**Enunciado:** En el texto sobre Conan Doyle, sustituya "fantasmas" por "espectros" en el pasaje que va desde "Conocido sobre todo" hasta "y menos verosímiles.", ambos incluidos. Transcriba el pasaje resultante.

**Fragmento de lectura:**
* * * *
Conocido sobre todo por las historias protagonizadas por el detective Sherlock Holmes y su inefable asistente Watson, el cuentista y novelista Arthur Ignatius Conan Doyle (1859-1930) siempre tuvo un interés especial por los hechos sobrenaturales. Se sabe que creía en los fantasmas y en el más allá (a diferencia de su racional Sherlock) y muchos de sus biógrafos lo han pintado como un hombre demasiado crédulo. En cuanto a sus “ghost stories”, figuran entre las más destacadas del periodo victoriano y constituyen una notable excepción a ojos de muchos críticos para quienes, en líneas generales, los escritores convencidos de la existencia de aparecidos y otros fenómenos paranormales son los que paradójicamente han escrito las obras más fallidas y menos verosímiles.
    Conan Doyle –según se cuenta- se hizo amigo del famoso mago Harry Houdini convencido de que éste realmente tenía poderes sobrenaturales, y de nada sirvió que el mago arguyera que sus trucos no eran más que ilusiones ópticas. En 1893 adhirió a la Sociedad para la Investigación Psíquica, también integrada (entre otros) por el filósofo William James, hermano del escritor Henry. Años más tarde, Doyle anunció públicamente su adhesión al espiritismo y, al mismo tiempo, cayó rendido ante las fotos de fantasmas que por entonces exhibía William Hope (1863-1933), un controvertido medium y ex carpintero que, alrededor de 1905, fundó un círculo de fotógrafos de espíritus denominado Crewe Circle, grupo que llegó a contar con la participación del arzobispo Thomas Colley.
* * * *
**Registros extraídos:**
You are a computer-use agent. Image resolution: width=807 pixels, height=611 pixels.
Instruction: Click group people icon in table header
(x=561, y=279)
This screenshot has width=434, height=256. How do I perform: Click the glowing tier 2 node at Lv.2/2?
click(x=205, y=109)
* * * *
**Resultado del ejercicio:**
Conocido sobre todo por las historias protagonizadas por el detective Sherlock Holmes y su inefable asistente Watson, el cuentista y novelista Arthur Ignatius Conan Doyle (1859-1930) siempre tuvo un interés especial por los hechos sobrenaturales. Se sabe que creía en los espectros y en el más allá (a diferencia de su racional Sherlock) y muchos de sus biógrafos lo han pintado como un hombre demasiado crédulo. En cuanto a sus “ghost stories”, figuran entre las más destacadas del periodo victoriano y constituyen una notable excepción a ojos de muchos críticos para quienes, en líneas generales, los escritores convencidos de la existencia de aparecidos y otros fenómenos paranormales son los que paradójicamente han escrito las obras más fallidas y menos verosímiles.